Yes, it's a valid concern … thanks to ever-advancing technology. But let me ask, do people really want privacy?
I think not. At least not all the time.
This is not about spying or eavesdropping. I'm talking about the social media, where messages are nonstop. People let the world see slices of their day — including snapshots of what they are eating. It seems silly at first, but is it?
A recent scan of my Facebook links shows me:
- Someone apologizing.
- Reactions to news of the day.
- Details on a benefit for accident victims.
- Expressions of sympathy … or congratulations.
- Something to laugh at.
- And one person simply saying, "I feel like just giving up."
This is where little stuff becomes big stuff.
I admit that I cling to any tidbit posted by my sons, who live in other states.
I used to joke about Facebook: "Hey, I do not need to know you just clipped your toenails!"
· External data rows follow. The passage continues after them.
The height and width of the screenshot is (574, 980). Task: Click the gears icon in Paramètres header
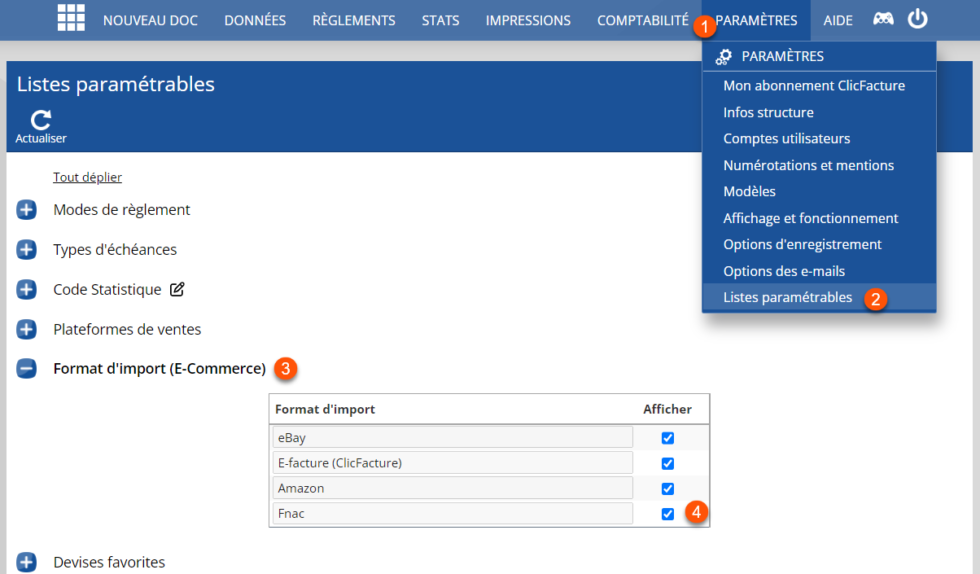click(724, 57)
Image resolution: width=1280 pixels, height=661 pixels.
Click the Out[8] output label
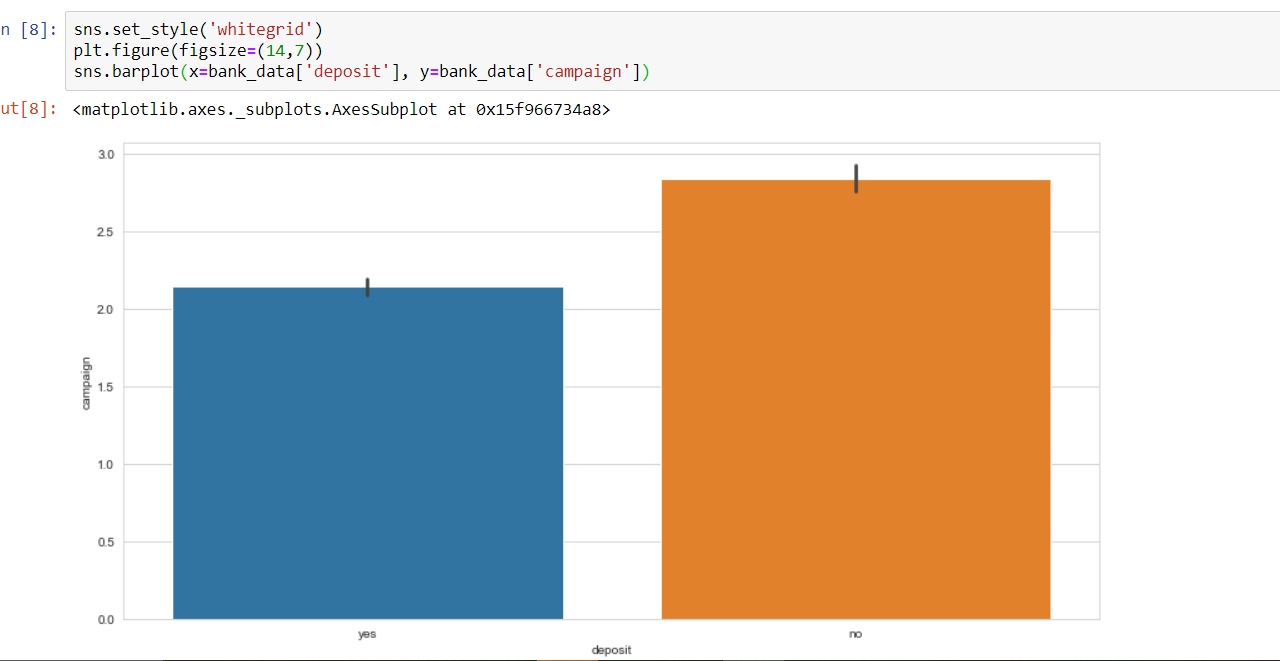(28, 110)
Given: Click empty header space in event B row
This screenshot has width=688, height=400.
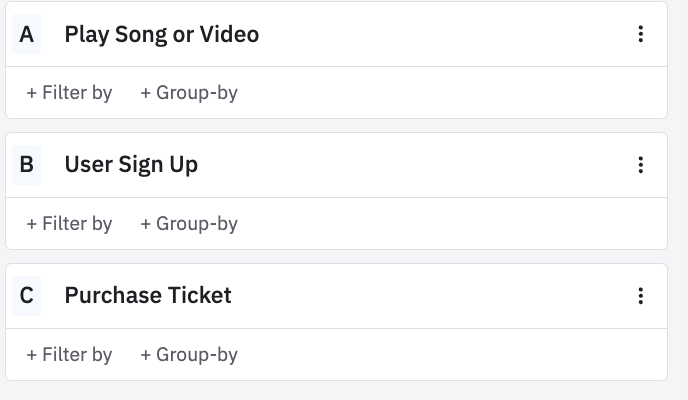Looking at the screenshot, I should tap(420, 165).
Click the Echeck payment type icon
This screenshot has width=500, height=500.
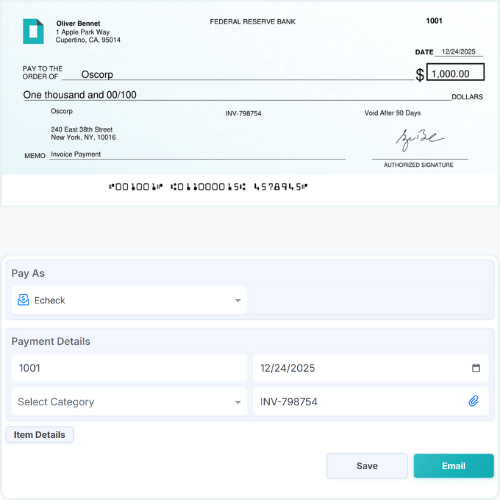tap(23, 300)
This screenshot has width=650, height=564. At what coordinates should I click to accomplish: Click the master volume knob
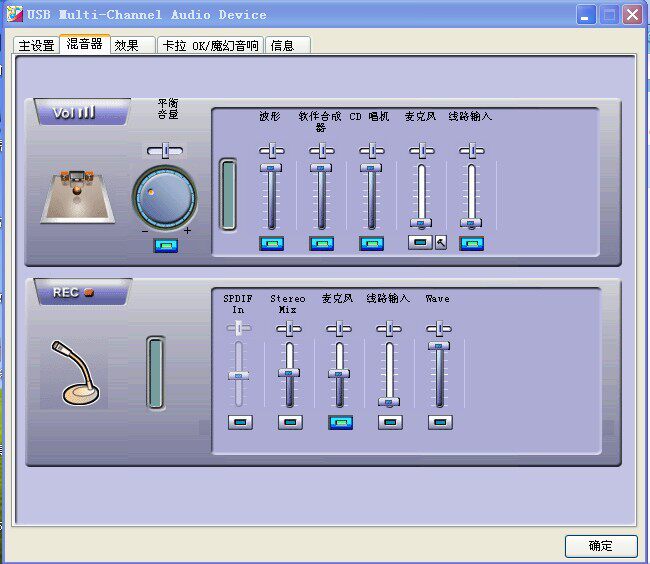165,198
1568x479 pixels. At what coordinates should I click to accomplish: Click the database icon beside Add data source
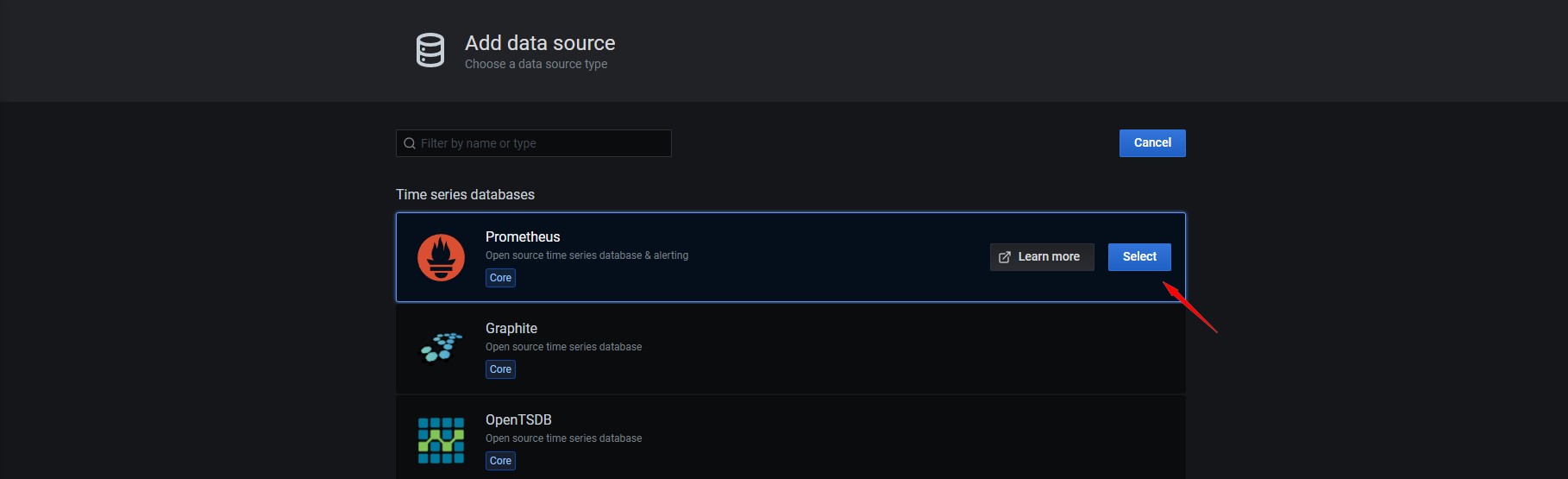point(430,51)
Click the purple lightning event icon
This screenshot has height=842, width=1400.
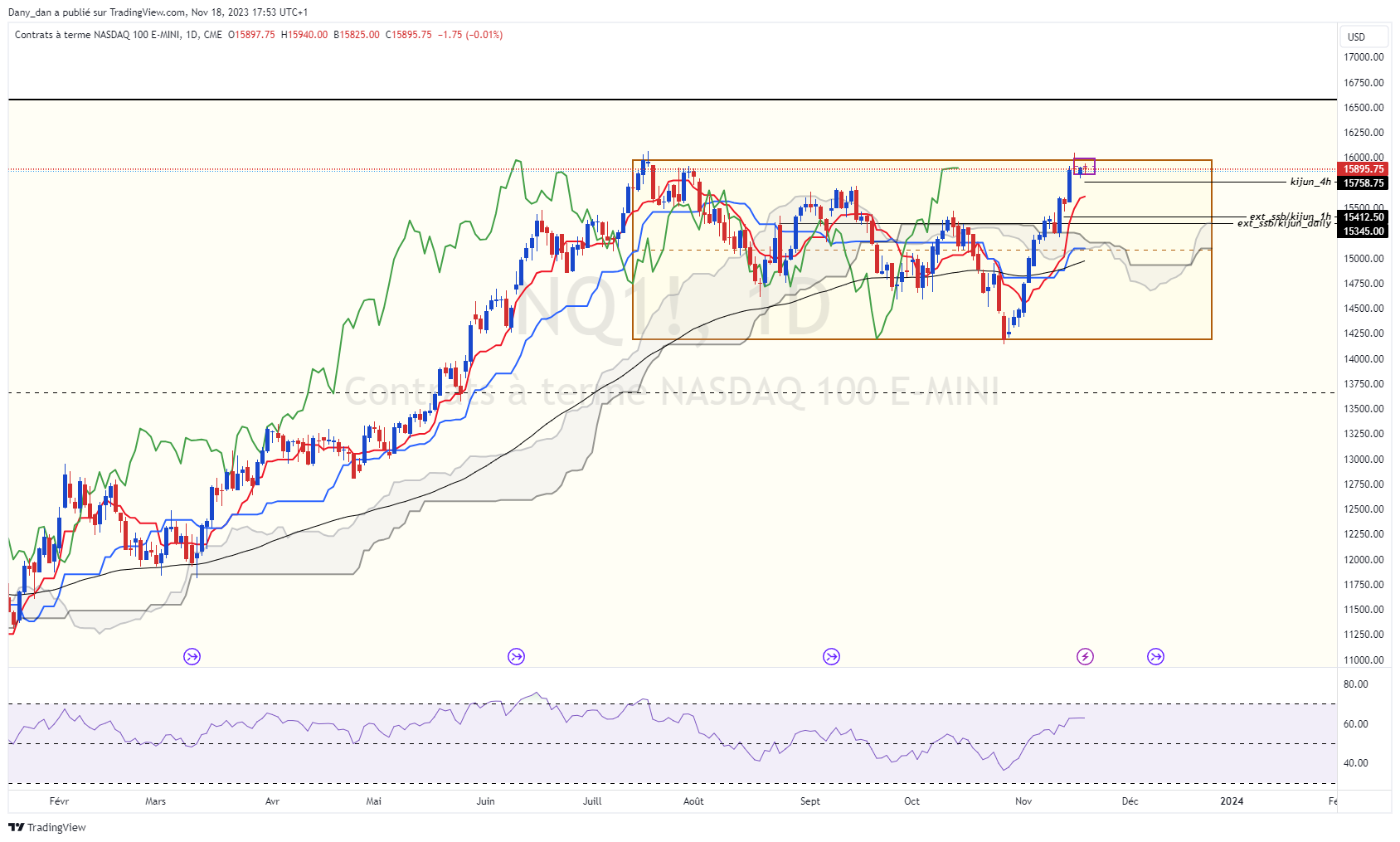[1085, 657]

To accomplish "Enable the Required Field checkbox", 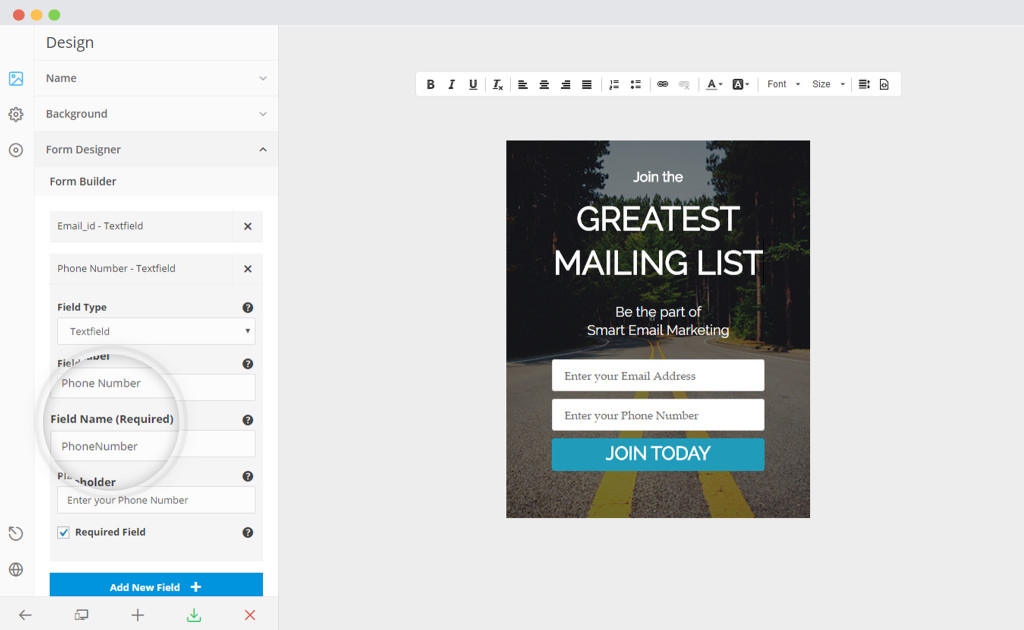I will pyautogui.click(x=63, y=533).
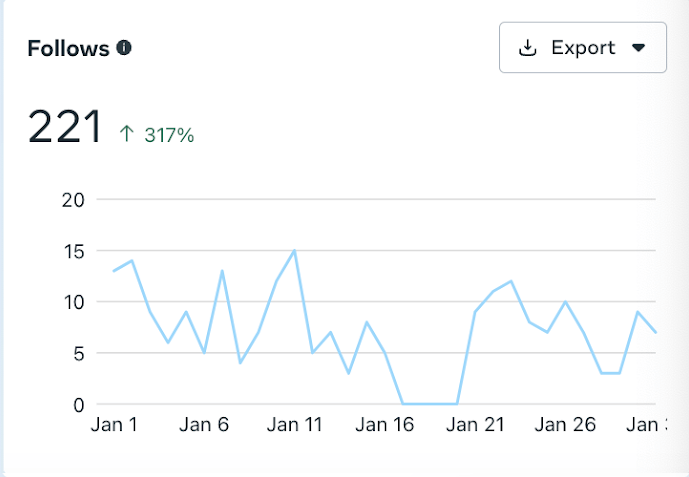Click the flat zero segment of the line
Screen dimensions: 689x477
[430, 404]

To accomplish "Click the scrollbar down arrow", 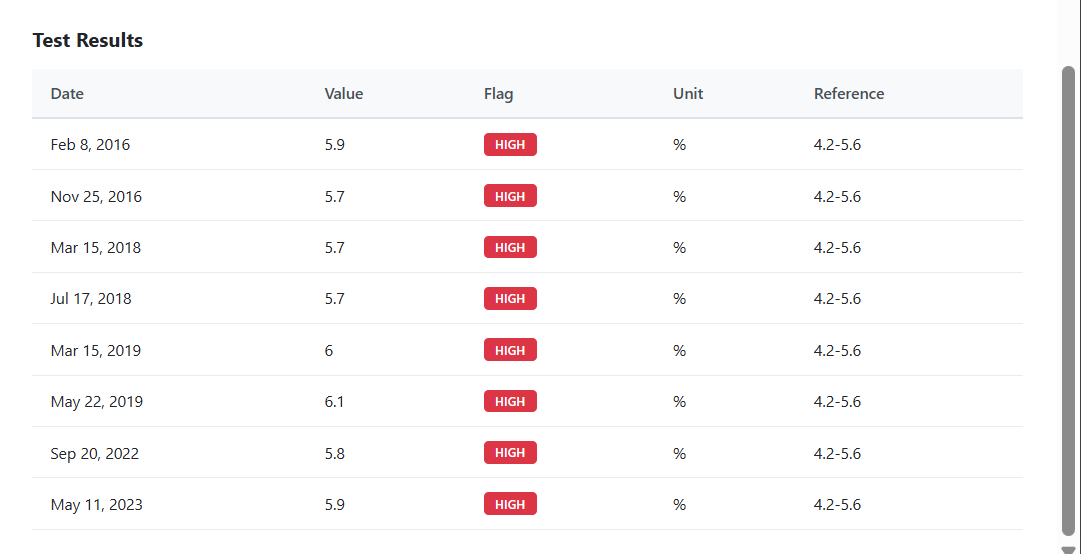I will [x=1068, y=549].
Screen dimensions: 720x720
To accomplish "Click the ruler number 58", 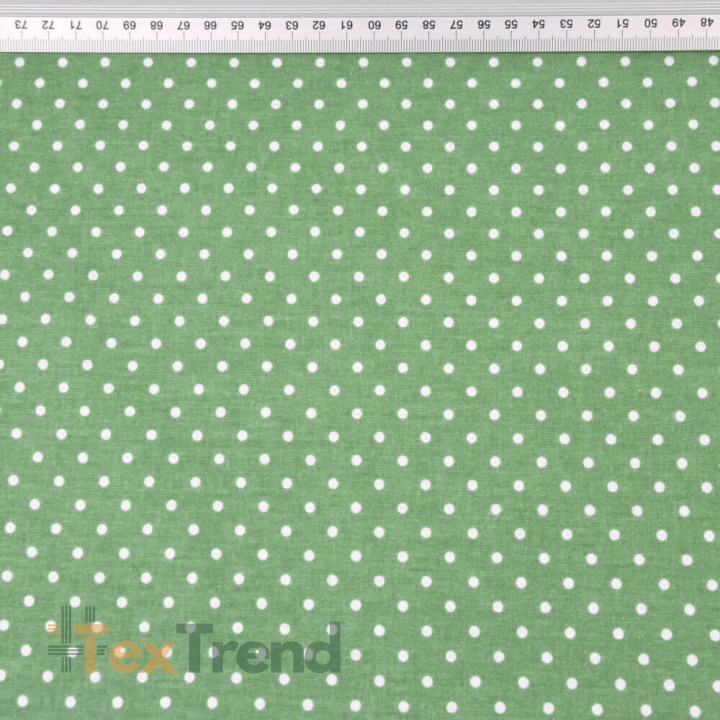I will (429, 25).
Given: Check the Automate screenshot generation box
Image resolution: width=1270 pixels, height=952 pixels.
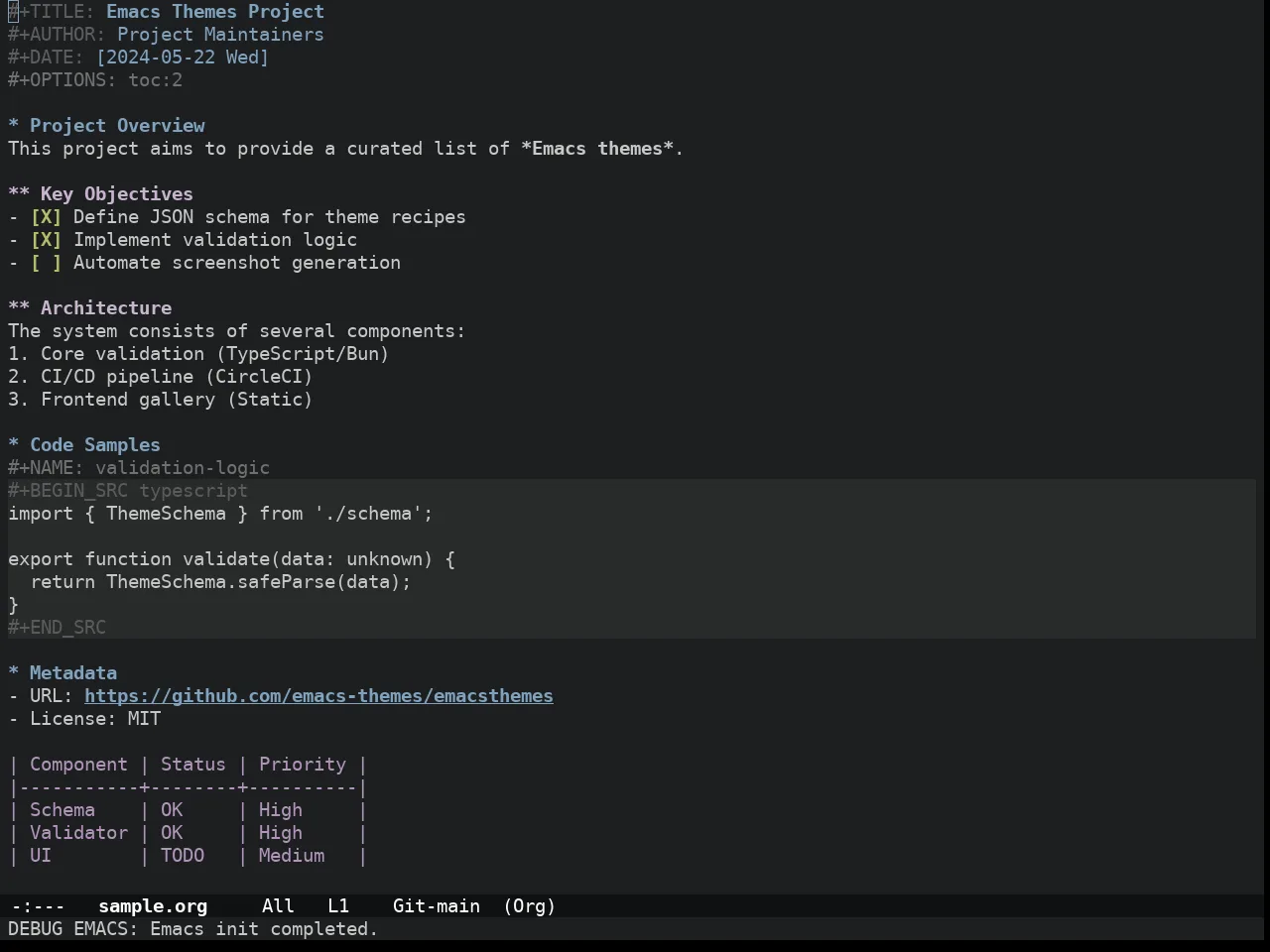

And people do seem addicted. Everywhere heads are bent over phones. It feels like a big disconnect from human contact.
Perhaps what it really shows, though, is a real desire and need to connect.
Our family was bolstered by an outpouring of support and caring words after a recent death in the family.
Email and Facebook provided reminders that we were not alone. I saved every word and shared with family.
It's not just the words that matter. It's the people attached.
That's the point, I guess — people sharing sad news, good news, even what they are having for supper.
They all are simply saying, "Hey, this is me today. I do not mind if you peek into my life. In fact, I need it."
I’m Lonny Cain, and that’s my perspective.